Un nouveau protecteur de l’élève à la CSDL
Ayant comme mandat d’agir comme dernier recours lors d’un litige entre une commission scolaire et un ou des parents, le protecteur de l’élève détient une tâche très importante dans le système scolaire. L’Écho de Laval s’est assis avec Jean Poitras, le nouveau protecteur de la Commission scolaire de Laval (CSDL), pour en apprendre plus sur ses fonctions.
1- Quelle est votre expérience dans le monde de l’éducation?
Premièrement, j’étais directeur général de plusieurs commissions scolaires de la Rive-Nord pendant 28 ans. Ensuite, je me suis impliqué au niveau collégial et à titre de protecteur de l’élève de la Commission scolaire de la Seigneurie-des-Mille-Îles.
2- À titre de DG, étiez-vous impliqué dans d’autres secteurs à part l’éducation?
J’ai passablement d’implication dans le domaine de la santé également, dans des agences de santé, des hôpitaux et des conseils d’administration.
3- Qu’est-ce qu’un protecteur de l’élève?
Le protecteur de l’élève intervient en dernière analyse, après qu’on ait tenté de résoudre un problème au niveau administratif de la commission scolaire. Un parent qui se dit insatisfait des solutions proposées peut faire appel au protecteur.

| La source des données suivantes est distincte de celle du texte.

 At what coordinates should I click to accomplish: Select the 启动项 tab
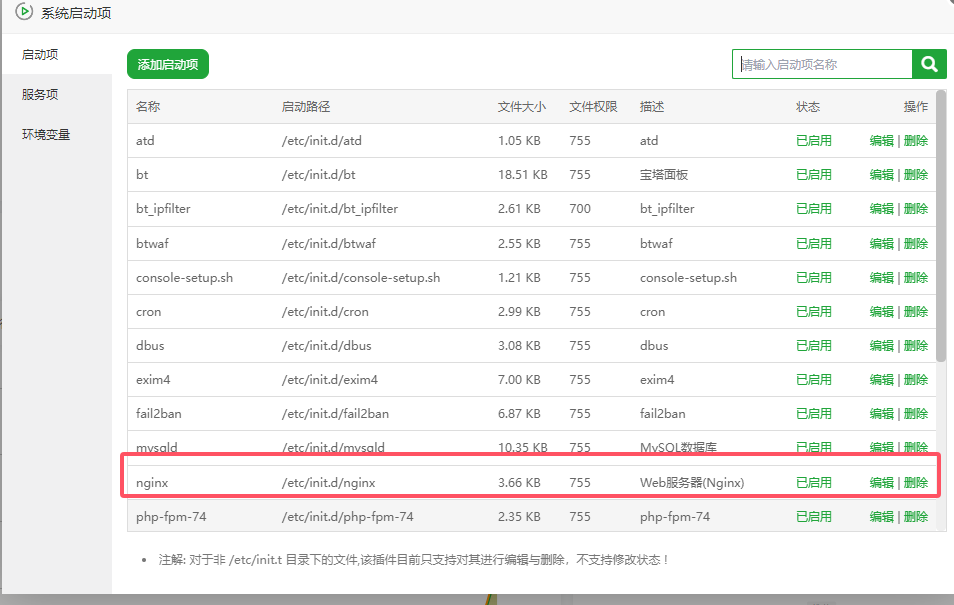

4- Est-ce que le protecteur est un employé de la commission scolaire?
Non, il est toujours neutre et indépendant, ce n’est pas un employé. Il agit comme un commissaire aux plaintes dans le système de la santé.
5- Qu’est-ce qui vous a porté à vouloir prendre ce rôle?
Étant retraité, c’est une bonne façon de s’approcher des élèves et de trouver des solutions pour les aider.
6- Quelles sont les problématiques que vous voyez le plus souvent?
Souvent, ce sont des enfants qui sont en difficulté d’adaptation ou d’apprentissage, surtout au niveau de leur classement ou leur relation avec l’école. Je vois aussi beaucoup de problèmes avec le transport.
7- Quels sont les obstacles que vous voyez le plus souvent?
Les parents se plaignent souvent de la longueur du processus et on essaye d’y pallier. La durée du processus, dans certains milieux, peut aller à six mois.
8- Comment percevez-vous le système à la CSDL?
En révisant la règlementation ici, elle m’apparaît bien structurée et également bien située dans le temps. Selon les règles, il faut que le processus se déroule bien.
9- Quelle est votre vision du métier?
Je crois que ça prend une vision humaniste, c’est-à-dire qu’il faut bien saisir la nature du problème et bien comprendre et écouter ce que le parent a à dire.
10- Quelle est votre perception de la clientèle de la CSDL?
C’est un milieu articulé avec des parents bien informés et qui sont capables de faire valoir leurs points de vue. Par exemple, j’ai reçu une plainte qui pourrait s’étaler sur trois ou quatre pages très compréhensibles.